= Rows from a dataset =
<<<<

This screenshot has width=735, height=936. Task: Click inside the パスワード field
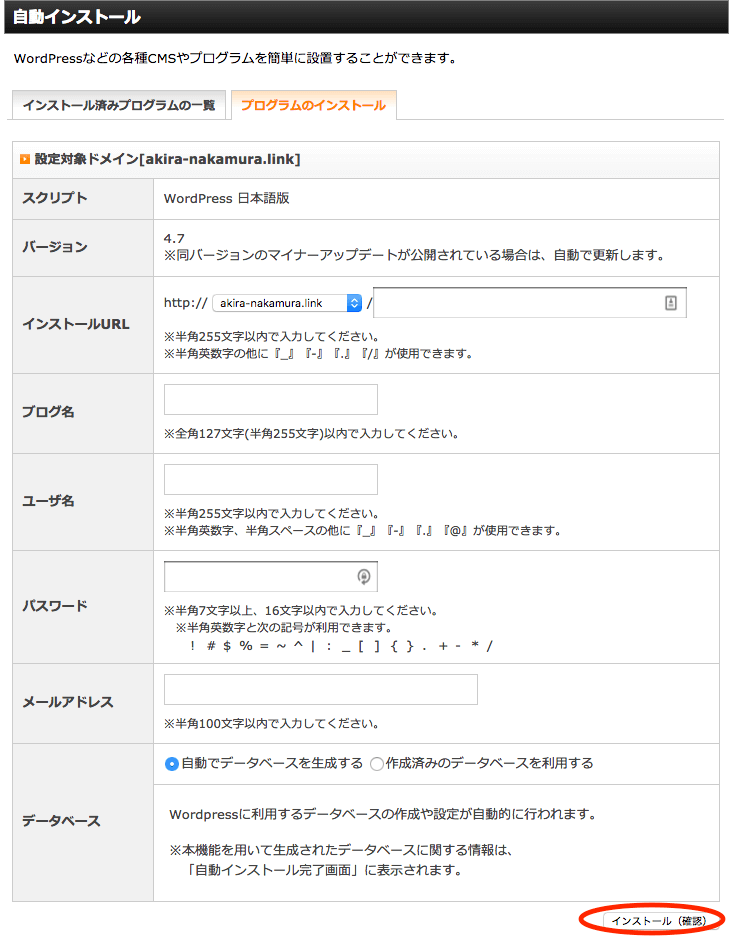(258, 576)
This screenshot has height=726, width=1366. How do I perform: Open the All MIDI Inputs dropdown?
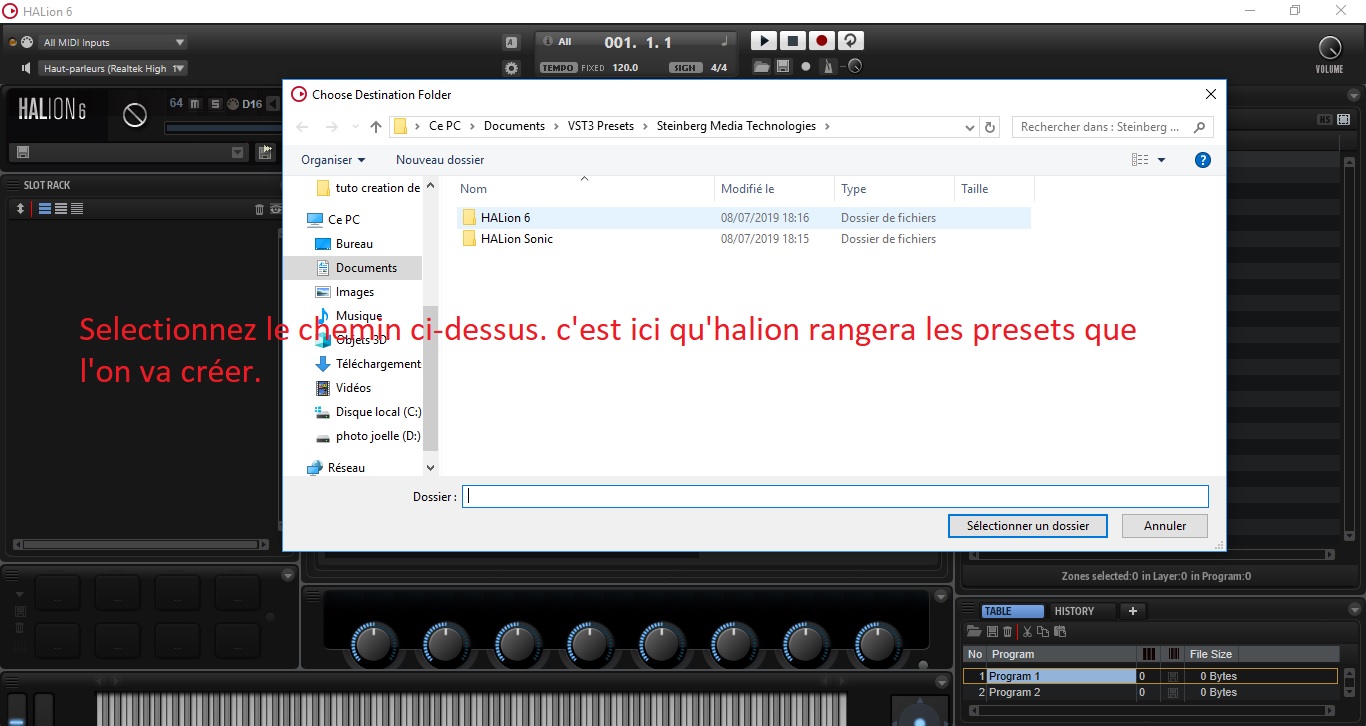click(x=110, y=41)
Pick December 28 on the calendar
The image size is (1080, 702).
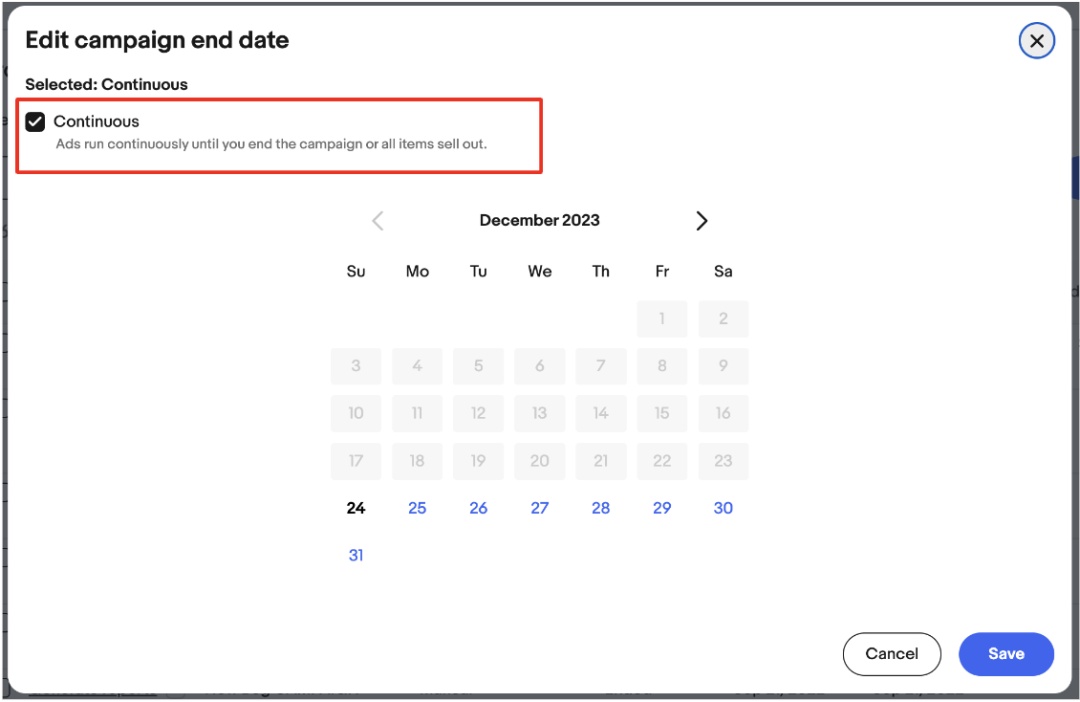[601, 508]
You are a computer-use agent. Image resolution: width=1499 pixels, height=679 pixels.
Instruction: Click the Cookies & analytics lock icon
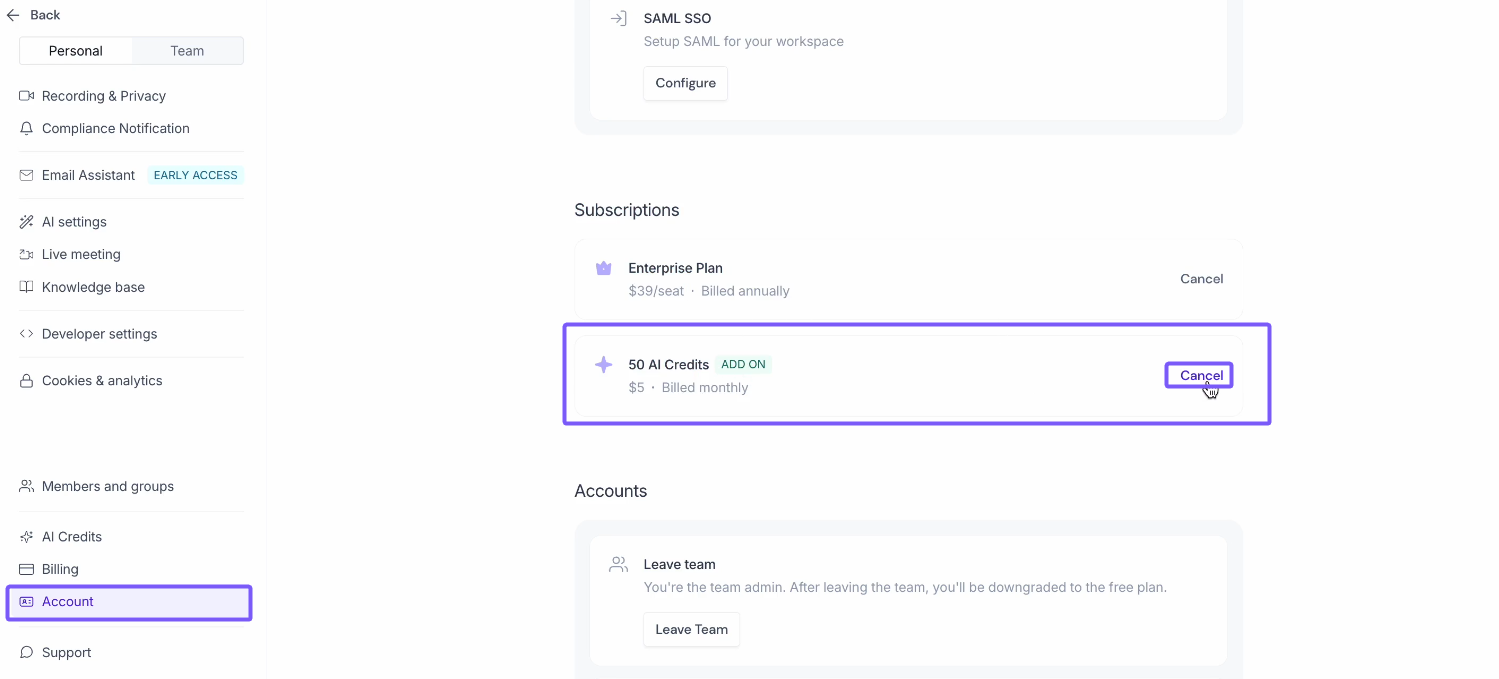tap(27, 381)
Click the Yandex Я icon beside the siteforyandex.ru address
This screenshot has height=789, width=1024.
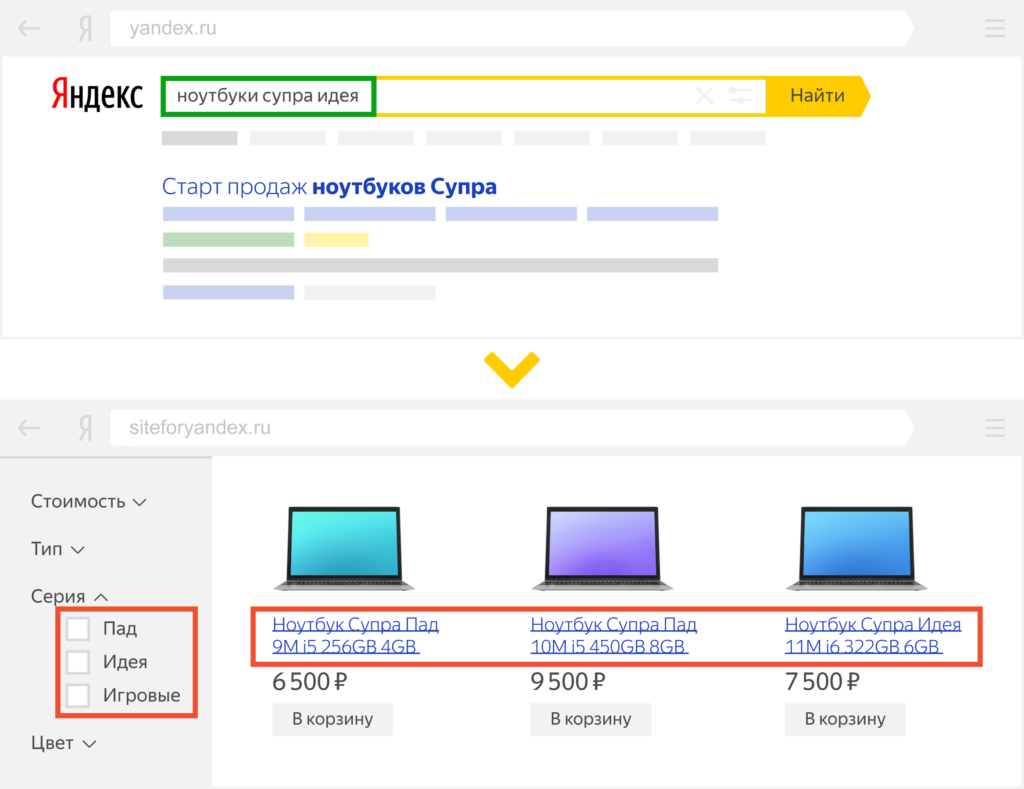(x=86, y=428)
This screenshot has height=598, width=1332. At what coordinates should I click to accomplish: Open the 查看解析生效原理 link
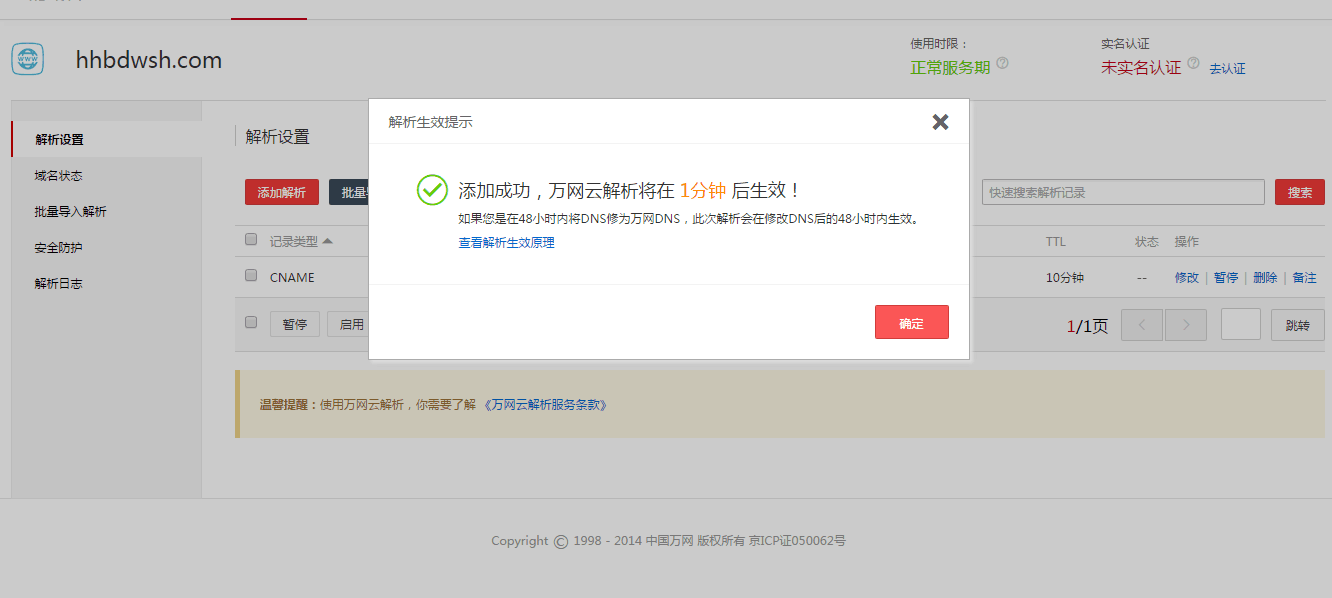point(506,243)
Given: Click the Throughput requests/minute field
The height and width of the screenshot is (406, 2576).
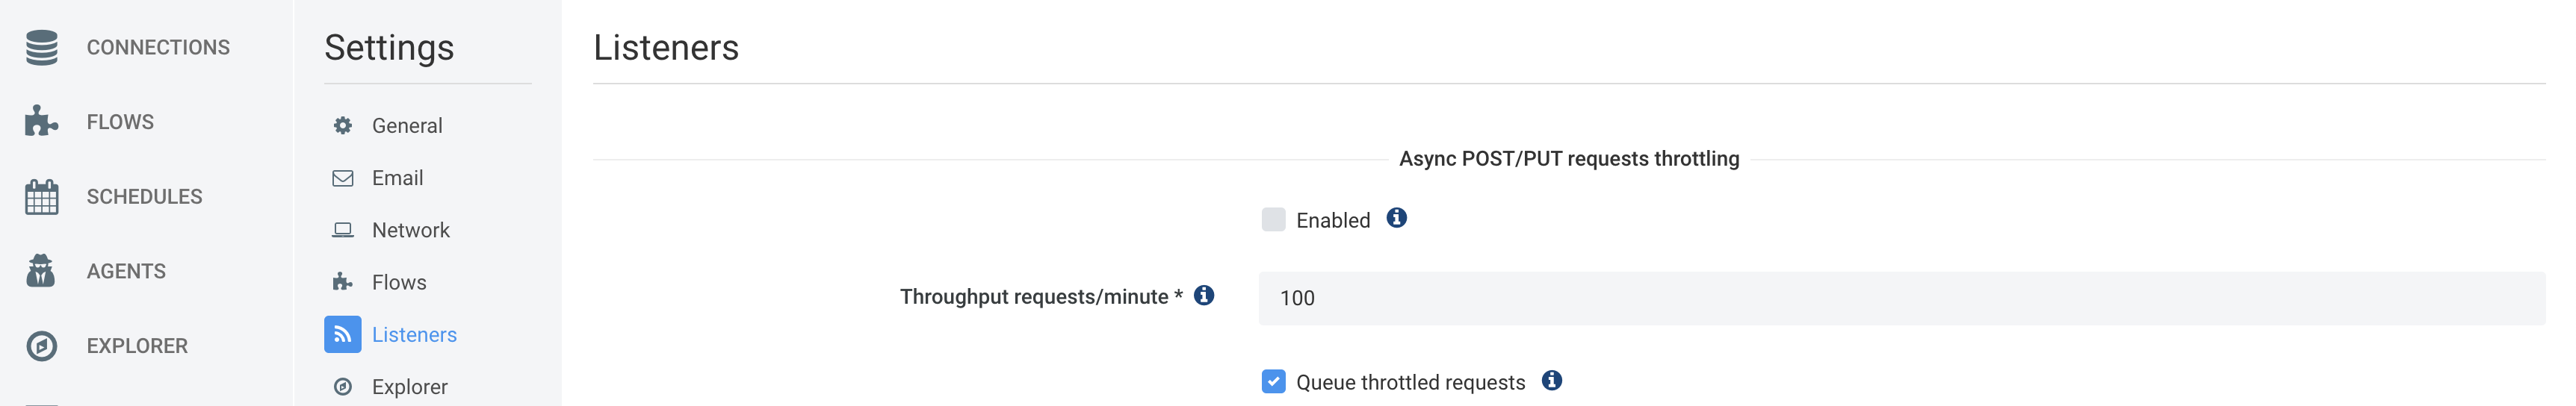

>>>>

= WHAT IS EXPECTED =
Can you write out all the items above again, replacing "This screenshot has" with "The screenshot has" wherever it occurs, changing nothing else and omitting the pictures?

= RESPONSE TO THE TASK =
The screenshot has width=735, height=936. Task: Click inside the パスワード field
(258, 576)
The screenshot has height=726, width=1366. How do I perform: Open the All MIDI Inputs dropdown?
click(x=110, y=41)
Pick December 28 on the calendar
The image size is (1080, 702).
[601, 508]
You are a computer-use agent. Image resolution: width=1499 pixels, height=679 pixels.
Instruction: Click the Cookies & analytics lock icon
tap(27, 381)
Click the Yandex Я icon beside the siteforyandex.ru address
The screenshot has height=789, width=1024.
(x=86, y=428)
The screenshot has height=598, width=1332. At what coordinates should I click to accomplish: Open the 查看解析生效原理 link
point(506,243)
Given: Click the Throughput requests/minute field
The height and width of the screenshot is (406, 2576).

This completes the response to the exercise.